# **DataPipeline Guide**

This notebook is a guide for DataPipeline, a configurable streaming dataset loader. DataPipeline's core functionality is to convert each row of a tabular dataset into a vector that Bolt can understand. What makes DataPipeline unique is that it allows you to configure what features to extract from a dataset and how to encode them as vectors. We do this by using what we call "blocks", objects that read specific columns of each row in a dataset and adds a feature segment to the row's corresponding vector.

To illustrate, let's take a look at an example use case. First, we generate a mock dataset. Each row of this dataset has two comma-delimited columns. The first column contains a class ID and the second column contains a sentence. This is typical of a text classification dataset, where the task is to predict the class ID from the given text.

In [None]:
n_classes = 3
n_samples = 10_000

with open("test.csv", "w") as f:
    for i in range(n_samples):
        sentiment = i % 3
        if sentiment == 0:
            f.write("0,bad stuff\n")
        elif sentiment == 1:
            f.write("1,good stuff\n")
        else:
            f.write("2,neutral stuff\n")

Given the shape of our dataset and the task that it is used for, we want to pass vectors that represent text from the second column to our Bolt model as input and pass vectors that represent categorical information from the first column as labels. This is what that looks like with DataPipeline.

In [None]:
from thirdai.dataset import DataPipeline, blocks

pipeline = DataPipeline(
    filename="test.csv", 
    input_blocks=[blocks.TextUniGram(col=1, dim=100_000)],
    label_blocks=[blocks.NumericalId(col=0, n_classes=n_classes)],
    batch_size=256)

We've covered the main ideas, so now let's have a closer look at how we can configure this more.

In [None]:
from thirdai.dataset import text_encodings, categorical_encodings

pipeline = DataPipeline(
    filename="test.csv", 
    input_blocks=[
        blocks.TextUniGram(col=1, dim=100_000),
        blocks.TextPairGram(col=1, dim=100_000),
        blocks.TextCharKGram(col=1, k=3, dim=100_000), # Character trigrams
        blocks.NumericalId(col=0, n_classes=2), # Default encoding for categorical block
    ],
    label_blocks=[blocks.NumericalId(col=0, n_classes=n_classes)],
    batch_size=256,
    has_header=False, # Pipeline discards the header if the dataset has one.
    delimiter=',') # Any character is a valid delimiter.

# **Use case**
As shown above, DataPipeline can be quite flexible – in fact, too flexible to be given to customers. However, this can be useful in cases where we don't know how to best encode features for a new dataset or task. We can try different combinations of features without writing new data processing scripts, without recompiling C++ code after each iteration, and with the speed of a data-parallel C++ implementation. We can also use this tool to prototype new end-to-end models. For example, suppose I want to create an end-to-end sequential recommendation system. Instead of building a data loader from scratch, I can wrap DataPipeline in an "autotuner" of sorts. Of course, a hard-coded specialized system can be faster than a generic one, so we can then profile this prototype and hard-code the system to speed it up as needed. 

# **Limitations**
You may also have noticed that we don't have that many blocks at all! This is because we have only implemented the bare minimum for a specific use case. The good news is that the block interface is highly extendable and we can keep adding new blocks as we see fit. To do this, simply add a new implementation of the `Block` abstract class found in `dataset/src/blocks/BlockInterface.h`, then write python bindings and tests as necessary. You can refer to `dataset/src/blocks/Text.h` as an example `Block` implementation.

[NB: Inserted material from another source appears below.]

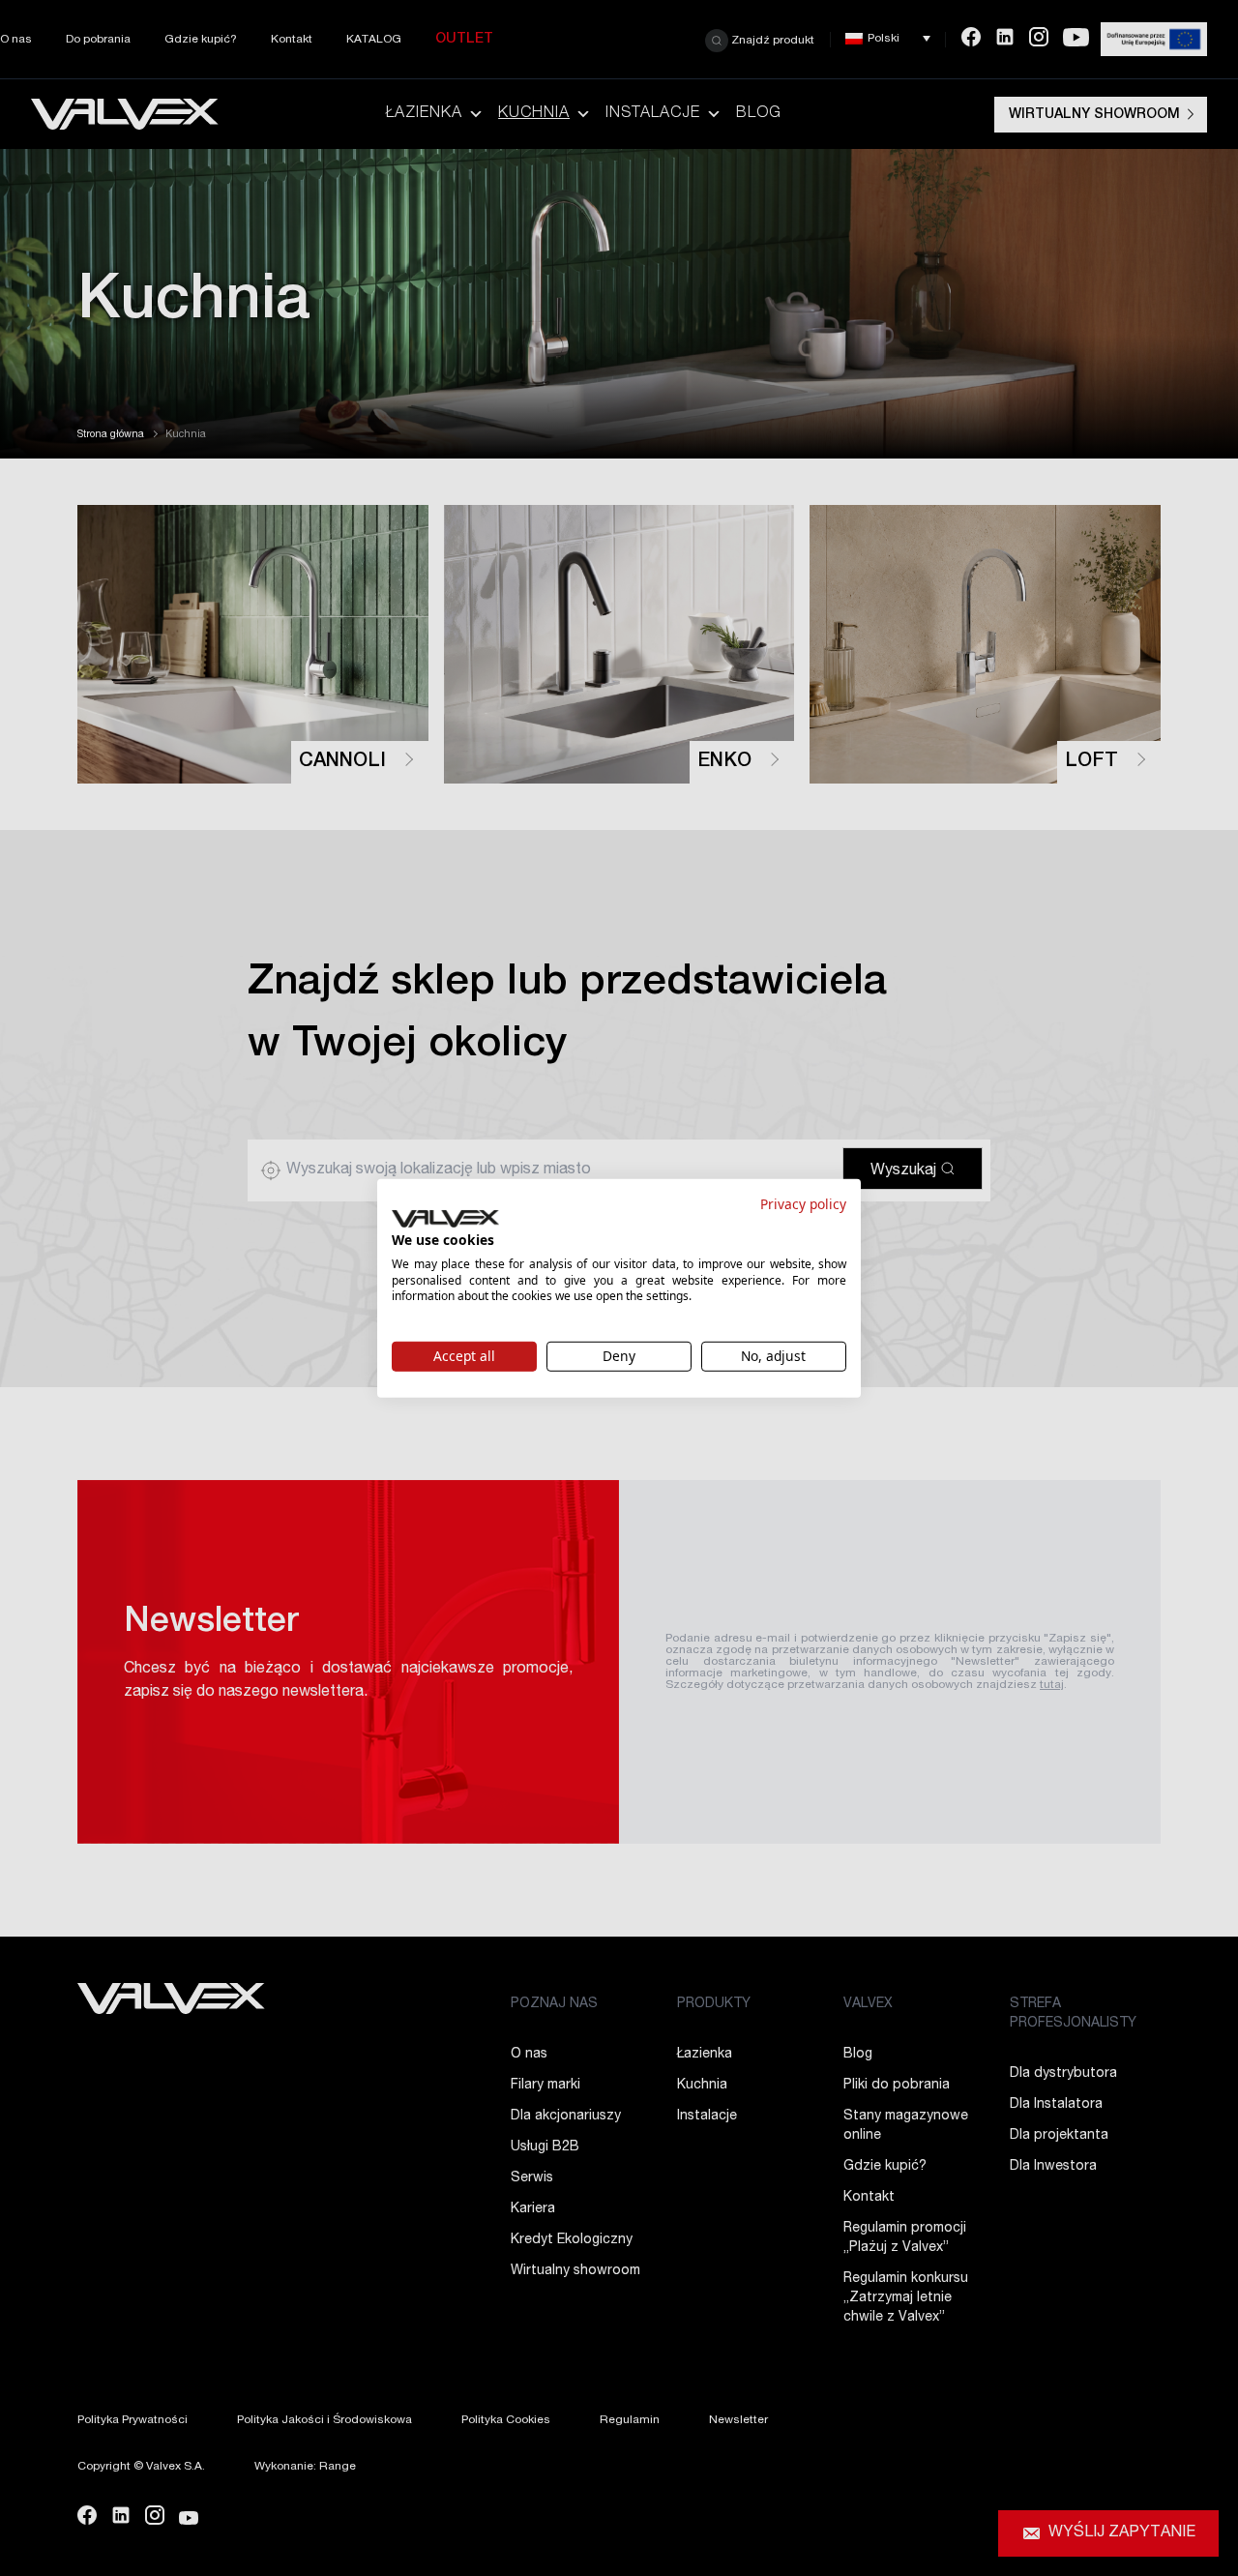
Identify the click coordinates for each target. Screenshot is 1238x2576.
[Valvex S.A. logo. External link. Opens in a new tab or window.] (445, 1219)
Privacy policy (803, 1203)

# **Using DataPipeline with Bolt**
Finally, we'll look at how we can pass the data to Bolt. While DataPipeline supports streaming, the Bolt Python API currently does not support it, so we will load the entire dataset into memory for now.

In [None]:
from thirdai import bolt

pipeline = DataPipeline(
    filename="test.csv", 
    input_blocks=[blocks.Text(col=1, dim=100_000)],
    label_blocks=[blocks.NumericalId(col=0, n_classes=n_classes)],
    batch_size=256)

# Load into memory and get input as well as label dimensions.
data, labels = pipeline.load_in_memory()
input_dim = pipeline.get_input_dim()
n_classes = pipeline.get_label_dim()

layers = [
    bolt.FullyConnected(
        dim=1000,
        sparsity=0.1,
        activation_function=bolt.ActivationFunctions.ReLU,
    ),
    bolt.FullyConnected(
        dim=n_classes, activation_function=bolt.ActivationFunctions.Softmax
    ),
]

network = bolt.Network(layers=layers, input_dim=input_dim)

batch_size = 256
learning_rate = 0.001
epochs = 1
for i in range(epochs):
    network.train(
        train_data=data,
        train_labels=labels,
        batch_size=batch_size,
        loss_fn=bolt.CategoricalCrossEntropyLoss(),
        learning_rate=learning_rate,
        epochs=1,
        verbose=True,
    )
    metrics, preds = network.predict(
        test_data=data,
        test_labels=labels,
        batch_size=batch_size,
        metrics=["categorical_accuracy"],
        verbose=True,
    )